Le FMI appelle le Népal à surveiller l'utilisation des cryptomonnaies, qui augmente malgré l'interdiction
Malgré une interdiction légale en vigueur depuis 2021, les flux de cryptomonnaies au Népal ont brièvement dépassé 13 % du PIB cette même année. Dans un rapport publié le 10 juin 2026, le Fonds Monétaire International (FMI) tire la sonnette d'alarme et demande aux autorités de Katmandou d'établir un cadre réglementaire conforme aux normes internationales. Comment les autorités vont-elles gérer ce fait accompli ?
Les flux de cryptomonnaies au Népal ont dépassé 2,6 milliards de dollars en 2021, soit plus de 13 % du PIB, malgré l'interdiction totale des transactions cryptographiques décrétée cette même année.
En 2024, ces flux représentaient encore environ 8 % du PIB, les stablecoins constituant la partie la plus importante.
Le FMI réclame un plan d'action contre le blanchiment et demande au Népal de sortir de la liste grise du Groupe d'Action Financière (GAFI).
Pourquoi les cryptomonnaies prospèrent-elles là où elles sont interdites ?

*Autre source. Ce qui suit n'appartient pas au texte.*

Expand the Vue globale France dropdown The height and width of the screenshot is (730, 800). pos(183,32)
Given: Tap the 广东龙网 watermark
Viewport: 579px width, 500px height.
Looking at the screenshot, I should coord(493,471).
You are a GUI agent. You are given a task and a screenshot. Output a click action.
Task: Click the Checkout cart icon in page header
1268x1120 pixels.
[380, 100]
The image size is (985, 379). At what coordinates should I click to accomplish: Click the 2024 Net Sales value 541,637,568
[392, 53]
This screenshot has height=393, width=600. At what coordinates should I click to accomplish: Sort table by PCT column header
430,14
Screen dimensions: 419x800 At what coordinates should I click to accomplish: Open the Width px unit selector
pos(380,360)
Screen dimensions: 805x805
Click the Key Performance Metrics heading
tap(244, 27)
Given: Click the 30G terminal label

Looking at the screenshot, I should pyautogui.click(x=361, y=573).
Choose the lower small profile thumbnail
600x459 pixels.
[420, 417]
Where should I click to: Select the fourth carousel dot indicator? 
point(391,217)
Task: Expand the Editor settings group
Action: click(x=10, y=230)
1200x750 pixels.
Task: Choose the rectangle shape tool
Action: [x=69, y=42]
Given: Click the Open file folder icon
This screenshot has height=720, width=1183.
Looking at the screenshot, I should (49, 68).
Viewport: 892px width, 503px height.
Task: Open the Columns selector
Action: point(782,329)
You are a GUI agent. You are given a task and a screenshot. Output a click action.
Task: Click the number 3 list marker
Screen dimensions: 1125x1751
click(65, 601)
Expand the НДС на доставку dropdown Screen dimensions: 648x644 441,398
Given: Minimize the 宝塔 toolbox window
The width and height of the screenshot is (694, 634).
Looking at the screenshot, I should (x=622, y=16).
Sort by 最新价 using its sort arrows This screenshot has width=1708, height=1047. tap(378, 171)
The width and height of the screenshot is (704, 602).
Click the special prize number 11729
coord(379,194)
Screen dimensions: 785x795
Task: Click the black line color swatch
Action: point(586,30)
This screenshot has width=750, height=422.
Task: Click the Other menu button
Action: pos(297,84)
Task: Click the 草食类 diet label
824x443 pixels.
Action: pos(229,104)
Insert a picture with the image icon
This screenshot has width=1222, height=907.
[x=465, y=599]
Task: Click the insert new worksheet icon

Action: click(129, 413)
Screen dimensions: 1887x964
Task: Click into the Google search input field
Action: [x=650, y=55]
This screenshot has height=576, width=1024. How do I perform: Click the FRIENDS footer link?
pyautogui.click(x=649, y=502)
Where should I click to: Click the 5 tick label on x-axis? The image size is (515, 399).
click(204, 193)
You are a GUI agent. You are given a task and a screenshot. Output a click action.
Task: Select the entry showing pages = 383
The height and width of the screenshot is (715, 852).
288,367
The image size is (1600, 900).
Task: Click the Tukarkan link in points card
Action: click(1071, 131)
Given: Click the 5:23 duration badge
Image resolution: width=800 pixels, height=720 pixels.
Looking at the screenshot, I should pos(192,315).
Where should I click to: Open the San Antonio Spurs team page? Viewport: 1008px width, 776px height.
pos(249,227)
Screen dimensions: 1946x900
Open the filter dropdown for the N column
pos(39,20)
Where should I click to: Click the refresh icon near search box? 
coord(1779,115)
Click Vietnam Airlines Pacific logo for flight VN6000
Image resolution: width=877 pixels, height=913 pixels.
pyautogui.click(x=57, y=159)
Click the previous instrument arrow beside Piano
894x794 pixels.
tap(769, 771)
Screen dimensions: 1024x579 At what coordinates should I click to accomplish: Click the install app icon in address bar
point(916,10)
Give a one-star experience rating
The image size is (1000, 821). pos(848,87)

Le diagnostic du FMI ne surprend guère les observateurs du secteur. Les flux transfrontaliers de cryptomonnaies au Népal représentaient environ 5 % du PIB début 2025, derrière le Vietnam, qui affiche un niveau record de 26 %. Cependant, l'interdiction népalaise est formellement totale depuis 2021. La banque centrale a déclaré illégaux le commerce, le minage et toutes les activités connexes.
Cette paradoxe s'explique en partie par les cas d'utilisation qui résistent mieux aux restrictions. « D'un point de vue commercial, il est logique de mettre en place une réglementation » pour protéger les consommateurs et les investisseurs, souligne Musheer Ahmed, fondateur de Finstep Asia, contacté par Decrypt.
En effet, les transferts de fonds et le commerce peer-to-peer constituent précisément les deux piliers que ni les lois ni les frontières ne parviennent facilement à bloquer.